* start *
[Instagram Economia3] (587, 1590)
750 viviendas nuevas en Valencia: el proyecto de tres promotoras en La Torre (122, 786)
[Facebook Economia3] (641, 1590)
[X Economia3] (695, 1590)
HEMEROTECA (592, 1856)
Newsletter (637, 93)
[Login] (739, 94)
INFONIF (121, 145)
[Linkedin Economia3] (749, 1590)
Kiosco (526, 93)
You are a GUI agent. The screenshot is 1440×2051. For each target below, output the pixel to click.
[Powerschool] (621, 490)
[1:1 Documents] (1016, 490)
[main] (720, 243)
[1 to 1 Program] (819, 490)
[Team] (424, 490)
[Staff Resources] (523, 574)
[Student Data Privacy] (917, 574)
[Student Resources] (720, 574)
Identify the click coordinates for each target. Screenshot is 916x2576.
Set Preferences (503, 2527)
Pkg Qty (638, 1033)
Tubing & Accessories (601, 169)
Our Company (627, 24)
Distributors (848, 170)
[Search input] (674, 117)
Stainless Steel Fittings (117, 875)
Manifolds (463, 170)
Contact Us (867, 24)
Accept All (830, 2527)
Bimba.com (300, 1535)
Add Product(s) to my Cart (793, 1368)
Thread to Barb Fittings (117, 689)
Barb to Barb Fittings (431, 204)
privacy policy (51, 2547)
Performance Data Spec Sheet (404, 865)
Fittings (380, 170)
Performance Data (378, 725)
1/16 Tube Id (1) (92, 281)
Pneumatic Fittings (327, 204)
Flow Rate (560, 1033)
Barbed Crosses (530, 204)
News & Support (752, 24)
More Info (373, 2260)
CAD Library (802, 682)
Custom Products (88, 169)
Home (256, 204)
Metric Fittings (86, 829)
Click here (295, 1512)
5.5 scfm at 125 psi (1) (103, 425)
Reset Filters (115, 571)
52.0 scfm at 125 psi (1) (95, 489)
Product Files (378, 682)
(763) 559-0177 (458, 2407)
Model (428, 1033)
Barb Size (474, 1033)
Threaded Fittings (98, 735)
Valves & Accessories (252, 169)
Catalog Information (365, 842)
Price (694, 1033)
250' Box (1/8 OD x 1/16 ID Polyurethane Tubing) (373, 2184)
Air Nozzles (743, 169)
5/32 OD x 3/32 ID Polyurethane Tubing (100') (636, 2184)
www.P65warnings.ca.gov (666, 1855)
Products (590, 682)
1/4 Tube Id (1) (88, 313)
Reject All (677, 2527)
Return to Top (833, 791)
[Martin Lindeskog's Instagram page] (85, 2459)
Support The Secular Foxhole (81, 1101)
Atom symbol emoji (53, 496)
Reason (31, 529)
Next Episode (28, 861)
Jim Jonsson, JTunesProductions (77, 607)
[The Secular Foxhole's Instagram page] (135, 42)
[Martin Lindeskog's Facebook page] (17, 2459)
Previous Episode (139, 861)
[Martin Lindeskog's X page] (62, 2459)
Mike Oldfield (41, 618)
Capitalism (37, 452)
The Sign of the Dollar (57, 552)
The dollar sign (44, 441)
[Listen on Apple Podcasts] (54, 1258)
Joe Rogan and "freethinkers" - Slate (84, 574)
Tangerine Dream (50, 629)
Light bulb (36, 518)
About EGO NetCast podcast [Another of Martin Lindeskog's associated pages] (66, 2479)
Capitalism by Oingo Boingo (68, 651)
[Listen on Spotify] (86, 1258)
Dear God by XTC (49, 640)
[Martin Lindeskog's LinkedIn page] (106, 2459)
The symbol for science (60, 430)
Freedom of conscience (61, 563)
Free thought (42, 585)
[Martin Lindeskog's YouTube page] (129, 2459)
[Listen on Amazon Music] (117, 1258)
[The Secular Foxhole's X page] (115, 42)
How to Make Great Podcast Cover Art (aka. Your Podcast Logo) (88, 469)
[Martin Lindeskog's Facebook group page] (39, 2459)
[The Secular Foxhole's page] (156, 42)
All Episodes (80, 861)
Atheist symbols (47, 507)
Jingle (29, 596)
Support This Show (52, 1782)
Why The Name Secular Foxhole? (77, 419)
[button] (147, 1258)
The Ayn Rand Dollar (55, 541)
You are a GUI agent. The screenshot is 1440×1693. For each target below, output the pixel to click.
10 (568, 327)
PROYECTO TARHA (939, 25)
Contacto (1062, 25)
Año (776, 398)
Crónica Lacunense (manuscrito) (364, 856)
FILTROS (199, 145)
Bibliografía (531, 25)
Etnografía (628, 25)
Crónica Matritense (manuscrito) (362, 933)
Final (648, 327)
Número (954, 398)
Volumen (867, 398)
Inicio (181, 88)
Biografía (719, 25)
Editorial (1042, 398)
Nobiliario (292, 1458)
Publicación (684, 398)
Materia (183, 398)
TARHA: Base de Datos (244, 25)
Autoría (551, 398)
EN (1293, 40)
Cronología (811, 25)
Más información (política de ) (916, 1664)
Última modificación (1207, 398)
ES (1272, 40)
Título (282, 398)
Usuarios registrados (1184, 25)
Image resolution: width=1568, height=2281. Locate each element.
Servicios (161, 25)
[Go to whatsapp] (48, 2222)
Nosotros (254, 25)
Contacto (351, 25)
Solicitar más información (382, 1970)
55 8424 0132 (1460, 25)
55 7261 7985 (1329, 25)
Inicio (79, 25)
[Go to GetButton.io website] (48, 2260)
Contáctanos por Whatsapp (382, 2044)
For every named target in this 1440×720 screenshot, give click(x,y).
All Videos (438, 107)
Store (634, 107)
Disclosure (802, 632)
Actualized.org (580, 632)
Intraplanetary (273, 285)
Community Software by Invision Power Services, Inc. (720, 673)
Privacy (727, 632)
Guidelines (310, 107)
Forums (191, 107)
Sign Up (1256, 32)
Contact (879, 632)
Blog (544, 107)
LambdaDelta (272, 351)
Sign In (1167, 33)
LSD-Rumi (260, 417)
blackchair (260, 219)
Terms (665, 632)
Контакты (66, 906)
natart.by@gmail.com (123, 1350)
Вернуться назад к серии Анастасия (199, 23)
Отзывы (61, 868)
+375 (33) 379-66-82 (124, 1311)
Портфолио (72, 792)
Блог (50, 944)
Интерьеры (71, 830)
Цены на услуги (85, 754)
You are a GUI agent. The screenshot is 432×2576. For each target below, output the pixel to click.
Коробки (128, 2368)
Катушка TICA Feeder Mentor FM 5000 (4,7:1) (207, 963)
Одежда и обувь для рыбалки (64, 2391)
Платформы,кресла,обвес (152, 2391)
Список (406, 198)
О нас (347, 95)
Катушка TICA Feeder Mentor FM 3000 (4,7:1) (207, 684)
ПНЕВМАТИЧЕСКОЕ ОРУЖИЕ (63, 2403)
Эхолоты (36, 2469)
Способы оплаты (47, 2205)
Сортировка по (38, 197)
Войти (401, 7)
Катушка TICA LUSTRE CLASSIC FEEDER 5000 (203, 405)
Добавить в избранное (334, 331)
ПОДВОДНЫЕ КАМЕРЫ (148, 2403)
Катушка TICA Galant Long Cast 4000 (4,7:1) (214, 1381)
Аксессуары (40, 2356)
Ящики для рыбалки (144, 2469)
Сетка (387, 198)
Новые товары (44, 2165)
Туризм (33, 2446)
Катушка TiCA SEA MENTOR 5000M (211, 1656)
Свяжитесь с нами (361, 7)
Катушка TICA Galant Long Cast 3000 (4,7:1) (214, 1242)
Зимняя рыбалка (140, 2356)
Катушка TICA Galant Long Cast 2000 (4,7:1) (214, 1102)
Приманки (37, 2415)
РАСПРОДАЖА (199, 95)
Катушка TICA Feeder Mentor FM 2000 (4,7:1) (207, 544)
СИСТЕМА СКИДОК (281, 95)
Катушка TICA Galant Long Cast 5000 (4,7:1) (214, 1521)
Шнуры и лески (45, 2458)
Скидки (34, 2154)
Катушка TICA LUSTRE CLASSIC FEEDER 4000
* end *
[Your instructions]: Copy word for word the lines of the material above, from the line containing "[Go to whatsapp] (48, 2222)" through the line containing "Privacy (727, 632)", including both of those lines.

[Solution to this exercise]:
[Go to whatsapp] (48, 2222)
Nosotros (254, 25)
Contacto (351, 25)
Solicitar más información (382, 1970)
55 8424 0132 (1460, 25)
55 7261 7985 (1329, 25)
Inicio (79, 25)
[Go to GetButton.io website] (48, 2260)
Contáctanos por Whatsapp (382, 2044)
For every named target in this 1440×720 screenshot, give click(x,y).
All Videos (438, 107)
Store (634, 107)
Disclosure (802, 632)
Actualized.org (580, 632)
Intraplanetary (273, 285)
Community Software by Invision Power Services, Inc. (720, 673)
Privacy (727, 632)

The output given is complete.